Excerpts from a dataset:

========

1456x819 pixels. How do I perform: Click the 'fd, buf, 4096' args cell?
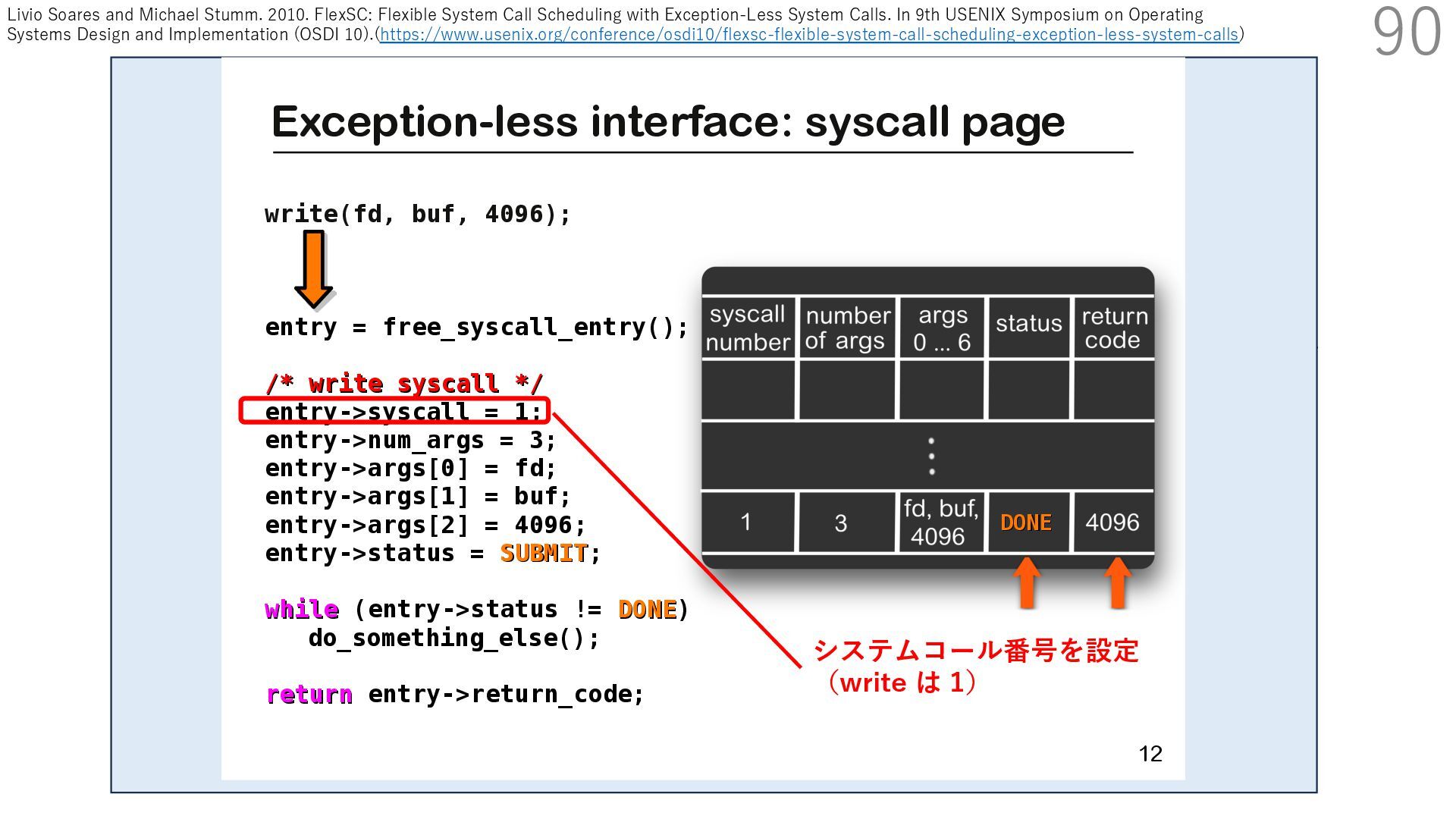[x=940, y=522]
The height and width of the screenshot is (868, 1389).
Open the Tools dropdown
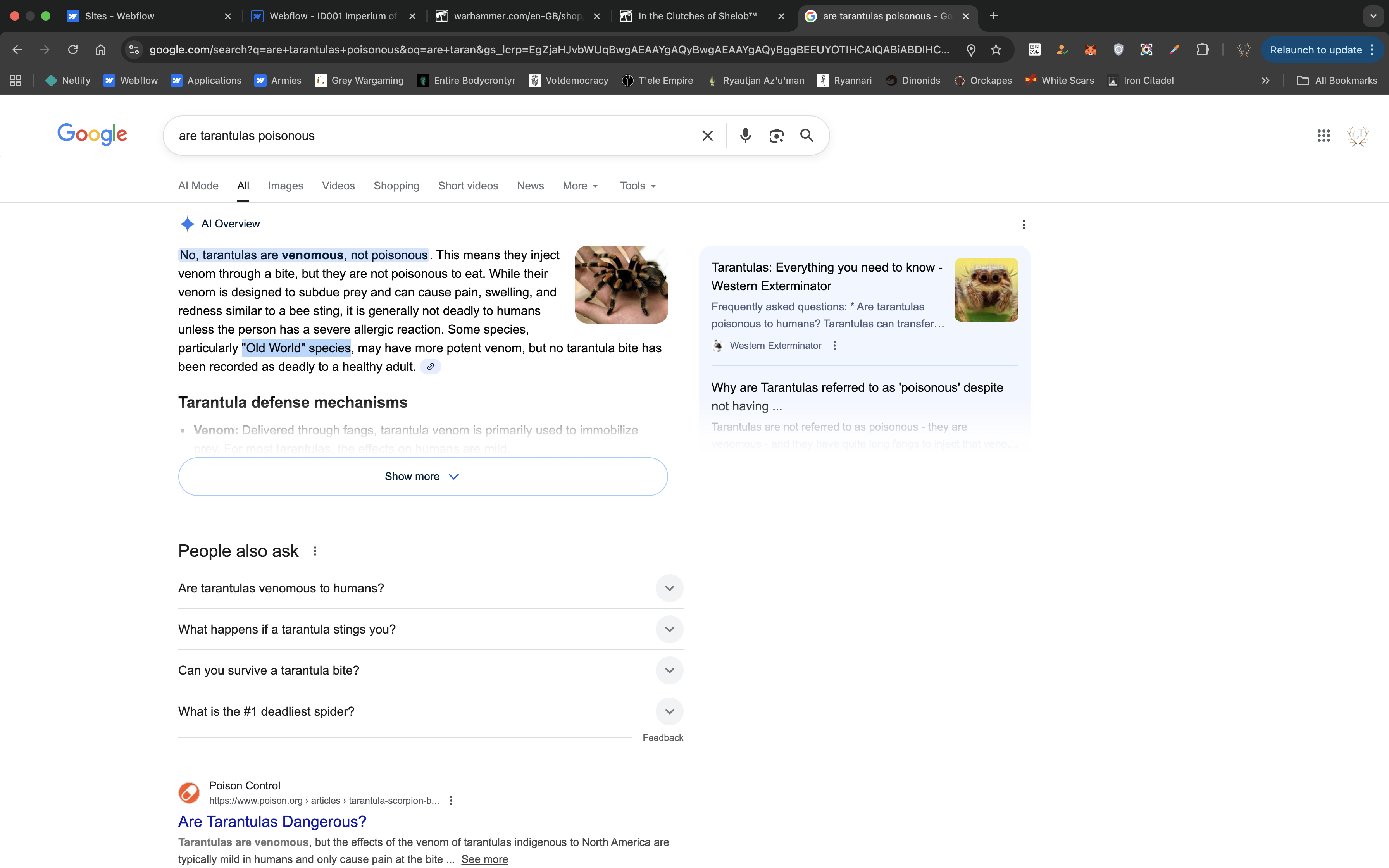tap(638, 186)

========

▶ [Exercise directions]: Write every record out again exactly; no pictures belong in the copy.

▶ [Output of the task]:
1456x819 pixels. How do I perform: Click the 'fd, buf, 4096' args cell?
[x=940, y=522]
The height and width of the screenshot is (868, 1389).
Open the Tools dropdown
tap(638, 186)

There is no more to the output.